**YOUR TASK:** Every entry that follows should be output again, word for word.

Records drawn from a dataset:
>>>>
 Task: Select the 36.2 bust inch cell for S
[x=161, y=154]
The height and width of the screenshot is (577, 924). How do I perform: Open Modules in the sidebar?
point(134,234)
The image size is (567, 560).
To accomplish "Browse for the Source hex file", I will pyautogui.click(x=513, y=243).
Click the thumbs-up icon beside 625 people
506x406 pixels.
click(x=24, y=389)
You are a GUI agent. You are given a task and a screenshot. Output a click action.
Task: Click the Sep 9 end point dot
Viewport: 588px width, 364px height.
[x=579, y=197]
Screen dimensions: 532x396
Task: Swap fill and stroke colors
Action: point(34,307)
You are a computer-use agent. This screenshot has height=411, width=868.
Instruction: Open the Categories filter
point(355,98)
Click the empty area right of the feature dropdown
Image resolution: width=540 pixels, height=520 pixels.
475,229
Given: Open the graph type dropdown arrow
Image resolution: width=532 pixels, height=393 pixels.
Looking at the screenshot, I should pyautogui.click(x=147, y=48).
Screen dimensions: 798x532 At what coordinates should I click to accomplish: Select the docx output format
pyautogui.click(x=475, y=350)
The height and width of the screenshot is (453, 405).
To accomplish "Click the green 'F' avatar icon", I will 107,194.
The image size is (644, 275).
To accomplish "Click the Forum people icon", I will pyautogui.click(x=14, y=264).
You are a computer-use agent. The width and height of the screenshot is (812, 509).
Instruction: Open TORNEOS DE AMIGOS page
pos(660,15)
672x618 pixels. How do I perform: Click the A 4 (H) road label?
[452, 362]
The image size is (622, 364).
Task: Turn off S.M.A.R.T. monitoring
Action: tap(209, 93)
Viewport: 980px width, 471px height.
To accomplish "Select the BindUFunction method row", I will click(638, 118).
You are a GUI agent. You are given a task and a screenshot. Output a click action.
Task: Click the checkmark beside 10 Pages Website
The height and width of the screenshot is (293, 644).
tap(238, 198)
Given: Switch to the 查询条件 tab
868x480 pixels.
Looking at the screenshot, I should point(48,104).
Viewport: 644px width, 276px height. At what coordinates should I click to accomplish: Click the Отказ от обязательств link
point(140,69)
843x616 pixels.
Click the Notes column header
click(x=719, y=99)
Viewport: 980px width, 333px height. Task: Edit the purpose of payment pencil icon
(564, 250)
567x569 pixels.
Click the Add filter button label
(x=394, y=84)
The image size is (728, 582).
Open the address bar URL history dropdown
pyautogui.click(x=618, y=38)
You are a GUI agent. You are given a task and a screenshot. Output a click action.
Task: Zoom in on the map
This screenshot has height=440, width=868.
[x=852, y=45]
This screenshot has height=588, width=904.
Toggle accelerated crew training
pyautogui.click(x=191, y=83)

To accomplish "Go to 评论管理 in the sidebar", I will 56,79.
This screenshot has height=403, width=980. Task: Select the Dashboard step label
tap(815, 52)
<<<<
**REPLY:**
 Task: Select the 36.2 bust inch cell for S
[x=161, y=154]
The height and width of the screenshot is (577, 924). How do I perform: Open Modules in the sidebar?
point(134,234)
The image size is (567, 560).
To accomplish "Browse for the Source hex file", I will pyautogui.click(x=513, y=243).
Click the thumbs-up icon beside 625 people
506x406 pixels.
click(x=24, y=389)
You are a GUI agent. You are given a task and a screenshot. Output a click action.
Task: Click the Sep 9 end point dot
Viewport: 588px width, 364px height.
[x=579, y=197]
Screen dimensions: 532x396
Task: Swap fill and stroke colors
Action: point(34,307)
You are a computer-use agent. This screenshot has height=411, width=868.
Instruction: Open the Categories filter
point(355,98)
Click the empty area right of the feature dropdown
Image resolution: width=540 pixels, height=520 pixels.
475,229
Given: Open the graph type dropdown arrow
Image resolution: width=532 pixels, height=393 pixels.
Looking at the screenshot, I should pyautogui.click(x=147, y=48).
Screen dimensions: 798x532 At what coordinates should I click to accomplish: Select the docx output format
pyautogui.click(x=475, y=350)
The height and width of the screenshot is (453, 405).
To accomplish "Click the green 'F' avatar icon", I will 107,194.
The image size is (644, 275).
To accomplish "Click the Forum people icon", I will pyautogui.click(x=14, y=264).
You are a computer-use agent. The width and height of the screenshot is (812, 509).
Instruction: Open TORNEOS DE AMIGOS page
pos(660,15)
672x618 pixels. How do I perform: Click the A 4 (H) road label?
[452, 362]
The image size is (622, 364).
Task: Turn off S.M.A.R.T. monitoring
Action: tap(209, 93)
Viewport: 980px width, 471px height.
To accomplish "Select the BindUFunction method row", I will click(638, 118).
You are a GUI agent. You are given a task and a screenshot. Output a click action.
Task: Click the checkmark beside 10 Pages Website
The height and width of the screenshot is (293, 644).
tap(238, 198)
Given: Switch to the 查询条件 tab
868x480 pixels.
Looking at the screenshot, I should point(48,104).
Viewport: 644px width, 276px height. At what coordinates should I click to accomplish: Click the Отказ от обязательств link
point(140,69)
843x616 pixels.
Click the Notes column header
click(x=719, y=99)
Viewport: 980px width, 333px height. Task: Edit the purpose of payment pencil icon
(564, 250)
567x569 pixels.
Click the Add filter button label
(x=394, y=84)
The image size is (728, 582).
Open the address bar URL history dropdown
pyautogui.click(x=618, y=38)
You are a GUI agent. You are given a task and a screenshot. Output a click action.
Task: Zoom in on the map
This screenshot has height=440, width=868.
[x=852, y=45]
This screenshot has height=588, width=904.
Toggle accelerated crew training
pyautogui.click(x=191, y=83)

To accomplish "Go to 评论管理 in the sidebar", I will 56,79.
This screenshot has height=403, width=980. Task: Select the Dashboard step label
tap(815, 52)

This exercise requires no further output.